Please ensure Javascript is enabled for purposes of website accessibility
world in space

Is God All Things? Are All Things Really One? 

May 16, 2024

Share

You may have heard of the idea that “we are all God” or “God is you, me, the tree, the rock, and all existence” or that “all is one.” This view that all reality is one, that the distinctions between things are mere illusions, is sometimes called “monism.” In the East, the Hindu philosopher Shankara represents this view. In the West, the Greek philosopher Parmenides holds that reality is one unchanging Being. If “all is one,” multiplicity is a deceptive appearance. Should we accept this idea that all reality is really just one?

If our senses are even minimally accurate, it is clear that all reality is not one. When the lion eats the lamb, the lion gets nourished and the lamb gets destroyed. When your hand gets burned by the stove, two different realities interact. So, one of the costs of monism is the rejection of all the information that we gather from our senses. 

Virtually no one consistently rejects all the information that comes from the senses. In eating, we distinguish the fresh-off-the-grill cheeseburger from the shards of broken glass found in a dirty dumpster. When we walk, we avoid heading into traffic or off steep cliffs. So, adopting monism produces a fundamental inconsistency between theory and practice. Monism drives a Mack truck between one’s philosophy of life and one’s living of life. Anyone who lives as if “all reality is one” does not live long.

Another cost of the belief that all reality is one is the denial of change. Let’s say you get out of a chair and walk across the room to get a glass of water. That change in bodily location is only possible if there is in fact a difference between your current location and your future location. But if all reality is really one, then this difference in location is just an illusion, so you cannot change location. This is hard to believe.

Anyone who lives as if “all reality is one” does not live long.
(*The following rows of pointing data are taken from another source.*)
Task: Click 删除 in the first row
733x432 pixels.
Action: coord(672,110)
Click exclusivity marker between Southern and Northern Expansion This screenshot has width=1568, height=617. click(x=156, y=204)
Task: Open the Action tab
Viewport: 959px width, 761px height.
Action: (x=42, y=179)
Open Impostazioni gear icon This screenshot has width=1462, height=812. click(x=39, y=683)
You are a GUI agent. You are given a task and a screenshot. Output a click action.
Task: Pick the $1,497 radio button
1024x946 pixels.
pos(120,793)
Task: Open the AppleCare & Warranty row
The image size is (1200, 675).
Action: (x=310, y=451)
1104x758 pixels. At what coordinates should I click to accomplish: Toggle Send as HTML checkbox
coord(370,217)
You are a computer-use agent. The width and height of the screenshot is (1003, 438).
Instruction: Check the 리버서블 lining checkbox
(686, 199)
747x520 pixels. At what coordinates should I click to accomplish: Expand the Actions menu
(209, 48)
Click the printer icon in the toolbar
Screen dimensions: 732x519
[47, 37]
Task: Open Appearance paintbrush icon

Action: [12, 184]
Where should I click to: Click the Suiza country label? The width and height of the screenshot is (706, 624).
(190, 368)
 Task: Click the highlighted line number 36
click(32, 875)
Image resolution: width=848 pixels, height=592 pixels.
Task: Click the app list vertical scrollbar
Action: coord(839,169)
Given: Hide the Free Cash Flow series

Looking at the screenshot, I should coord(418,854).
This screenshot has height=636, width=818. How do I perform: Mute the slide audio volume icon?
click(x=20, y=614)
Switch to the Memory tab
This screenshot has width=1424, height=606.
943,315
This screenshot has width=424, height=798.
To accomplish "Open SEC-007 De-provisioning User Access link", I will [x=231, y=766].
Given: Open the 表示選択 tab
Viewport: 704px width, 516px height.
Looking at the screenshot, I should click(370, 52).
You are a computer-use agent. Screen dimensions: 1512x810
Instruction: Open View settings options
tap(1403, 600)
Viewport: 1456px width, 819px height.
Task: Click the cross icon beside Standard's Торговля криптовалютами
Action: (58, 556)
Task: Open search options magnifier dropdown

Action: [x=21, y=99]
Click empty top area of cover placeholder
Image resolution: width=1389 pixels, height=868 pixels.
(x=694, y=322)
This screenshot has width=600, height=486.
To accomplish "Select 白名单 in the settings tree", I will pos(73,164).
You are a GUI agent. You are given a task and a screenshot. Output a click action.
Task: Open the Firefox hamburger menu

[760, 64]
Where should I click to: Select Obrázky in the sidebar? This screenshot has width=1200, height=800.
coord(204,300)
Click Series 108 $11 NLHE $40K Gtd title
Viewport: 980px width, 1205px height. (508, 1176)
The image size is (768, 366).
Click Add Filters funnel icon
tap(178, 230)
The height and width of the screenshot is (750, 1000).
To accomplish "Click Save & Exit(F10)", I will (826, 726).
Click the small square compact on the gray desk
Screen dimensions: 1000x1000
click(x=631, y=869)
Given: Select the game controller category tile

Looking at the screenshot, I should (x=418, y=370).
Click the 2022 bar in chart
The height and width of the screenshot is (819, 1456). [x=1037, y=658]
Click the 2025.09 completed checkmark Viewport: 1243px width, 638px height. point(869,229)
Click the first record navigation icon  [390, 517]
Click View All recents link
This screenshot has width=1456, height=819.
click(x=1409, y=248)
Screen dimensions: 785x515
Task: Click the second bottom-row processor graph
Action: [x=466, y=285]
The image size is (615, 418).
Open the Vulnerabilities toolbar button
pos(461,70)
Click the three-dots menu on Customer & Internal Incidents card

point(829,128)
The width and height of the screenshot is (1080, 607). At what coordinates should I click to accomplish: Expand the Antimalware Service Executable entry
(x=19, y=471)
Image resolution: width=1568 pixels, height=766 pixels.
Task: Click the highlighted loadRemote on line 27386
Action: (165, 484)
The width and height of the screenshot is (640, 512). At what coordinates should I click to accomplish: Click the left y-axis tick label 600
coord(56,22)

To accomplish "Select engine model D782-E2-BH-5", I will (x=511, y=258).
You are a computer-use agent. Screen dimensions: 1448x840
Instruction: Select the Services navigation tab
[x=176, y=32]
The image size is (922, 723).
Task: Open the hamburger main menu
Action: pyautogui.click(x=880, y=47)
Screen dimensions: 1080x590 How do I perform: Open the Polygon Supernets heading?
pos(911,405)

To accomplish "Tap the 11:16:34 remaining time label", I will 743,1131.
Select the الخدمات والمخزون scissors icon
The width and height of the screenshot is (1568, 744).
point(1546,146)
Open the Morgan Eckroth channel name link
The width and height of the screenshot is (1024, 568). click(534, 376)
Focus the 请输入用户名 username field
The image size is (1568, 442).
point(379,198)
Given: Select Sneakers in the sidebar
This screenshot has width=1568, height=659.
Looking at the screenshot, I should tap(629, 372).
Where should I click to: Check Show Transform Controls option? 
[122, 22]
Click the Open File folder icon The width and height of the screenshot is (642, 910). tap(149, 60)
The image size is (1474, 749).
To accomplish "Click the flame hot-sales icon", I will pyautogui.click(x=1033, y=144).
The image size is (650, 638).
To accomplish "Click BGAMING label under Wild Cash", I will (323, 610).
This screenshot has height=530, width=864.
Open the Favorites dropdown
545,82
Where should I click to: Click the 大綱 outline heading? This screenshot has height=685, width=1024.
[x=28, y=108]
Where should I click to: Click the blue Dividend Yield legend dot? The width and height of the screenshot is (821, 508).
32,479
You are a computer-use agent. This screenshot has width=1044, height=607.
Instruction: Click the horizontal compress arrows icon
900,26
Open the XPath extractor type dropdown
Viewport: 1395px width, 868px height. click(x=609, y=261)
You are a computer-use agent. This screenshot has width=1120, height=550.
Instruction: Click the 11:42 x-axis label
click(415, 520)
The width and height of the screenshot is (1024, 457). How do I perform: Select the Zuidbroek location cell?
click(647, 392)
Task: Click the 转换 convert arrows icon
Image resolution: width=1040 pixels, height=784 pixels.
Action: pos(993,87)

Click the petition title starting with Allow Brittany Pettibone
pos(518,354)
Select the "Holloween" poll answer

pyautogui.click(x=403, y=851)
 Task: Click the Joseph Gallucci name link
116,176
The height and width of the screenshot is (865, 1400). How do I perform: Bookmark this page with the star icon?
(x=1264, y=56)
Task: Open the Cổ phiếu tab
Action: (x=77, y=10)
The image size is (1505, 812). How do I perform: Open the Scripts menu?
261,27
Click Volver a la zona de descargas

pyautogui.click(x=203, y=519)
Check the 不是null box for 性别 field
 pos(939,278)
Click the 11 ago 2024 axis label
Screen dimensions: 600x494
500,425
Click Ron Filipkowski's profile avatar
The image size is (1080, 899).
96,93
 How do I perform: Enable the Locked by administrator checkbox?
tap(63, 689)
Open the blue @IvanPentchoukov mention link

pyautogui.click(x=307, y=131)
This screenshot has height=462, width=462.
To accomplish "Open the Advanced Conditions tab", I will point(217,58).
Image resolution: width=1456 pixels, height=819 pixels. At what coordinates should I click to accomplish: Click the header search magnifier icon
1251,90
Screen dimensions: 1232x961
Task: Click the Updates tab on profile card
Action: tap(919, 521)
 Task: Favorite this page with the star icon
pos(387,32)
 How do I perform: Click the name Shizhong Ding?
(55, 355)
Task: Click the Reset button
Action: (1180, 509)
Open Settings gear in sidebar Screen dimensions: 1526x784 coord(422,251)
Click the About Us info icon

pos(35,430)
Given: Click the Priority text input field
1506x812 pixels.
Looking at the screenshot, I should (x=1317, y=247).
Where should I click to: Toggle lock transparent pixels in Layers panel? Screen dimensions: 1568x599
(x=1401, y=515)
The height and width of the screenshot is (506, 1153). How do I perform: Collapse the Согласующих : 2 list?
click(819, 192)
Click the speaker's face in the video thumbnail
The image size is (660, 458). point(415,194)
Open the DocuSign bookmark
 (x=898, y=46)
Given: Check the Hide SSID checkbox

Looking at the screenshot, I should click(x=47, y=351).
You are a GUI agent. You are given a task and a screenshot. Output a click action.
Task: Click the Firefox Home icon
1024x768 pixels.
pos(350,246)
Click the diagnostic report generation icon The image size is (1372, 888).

Change involves an actualization of a potency. When you change location, you move from actually being in one place towards where you potentially could be. When you get a tan, your skin goes from actually being one shade to realizing its potency to be a darker shade. But if all reality is one, then there is no difference between actuality and potentiality. But that means that no change is possible. 

But if no change is possible, then it is also impossible to change your mind. Yet even if our senses always deceive us, we have repeatedly and directly experienced changes in our mind. Indeed, we can have such an experience right now. Three pink elephants play soccer on a green lawn in front of the Eiffel Tower. I’m guessing before you read the previous sentence, you were not thinking about pink elephants or green lawns or the Eiffel Tower. So your mind changed from not thinking about these things to thinking about these things. So, even if our senses were completely deceiving us, change actually takes place in our minds. 

But if change takes place, then the view that “all things are one” is false. If all things really were one, and all distinctions merely an illusion, then we could never change our minds from potentially thinking about elephants to actually thinking about elephants

Here’s yet another problem for monism. Advocates for monism hold that it is true that “all things are one” and that it is false that there are in fact many different things. But this assertion presupposes a difference between truth and falsity. So, the claim that “all things are one” is a self-defeating statement.

Moreover, advocates for monism hold it is better to believe their view than views they reject. But this preference for accepting their own views presupposes that their views are not the same as the views they reject. So, their own view implicitly affirms that difference is real, that reality is not all one. Monism ends up defeating itself because it involves self-contradiction. So, all things are not one. God is not all things. 

What Christians Believe
Get This $2 Book!

Yet Thomas Aquinas taught that God is in all things by his essence, presence, and power. What does this mean? It does not mean monism. God is not in all things like ice is in an ice sculpture or like water is in a water balloon. Rather, God is in all things a bit like Shakespeare is in all his plays. Shakespeare wrote into existence Lady Macbeth, King Lear, Juliet Capulet, and Prince Hamlet. Shakespeare placed them in the time and the place of his choosing. He understood these characters because he was the cause of each of them.  

Of course, we are not like characters in a play who must say and do whatever the playwright has written. We have free will. Indeed, it is our freedom that leads to our tragedies, comedies, and histories. Shakespeare saw our world as a great drama: “All the world’s a stage, And all the men and women merely players.” He believed this drama has a Director who works with our freedom: “There’s a divinity that shapes our ends, rough-hew them how we will.”  

Justin Brierley expresses this view in his fine new book The Surprising Rebirth of Belief in God: Why the New Atheism Grew Old and Secular Thinkers are Considering Christianity Again. Brierley writes that the story of Christ is

a grand story that declares that every individual story matters. Far from being one more product of a mindless, purposeless universe headed towards oblivion, we have each been offered an integral role in a cosmic drama. What you do with your part is up to you, but you are nevertheless invited into a story that is being woven through time and space, a story in which you are intended, purposed, and loved.

There are characters in search of their Author. There are characters who flee him down the nights and down the days. What matters most is that the Author always seeks us. But that Author is neither the characters nor the stage. All is not one.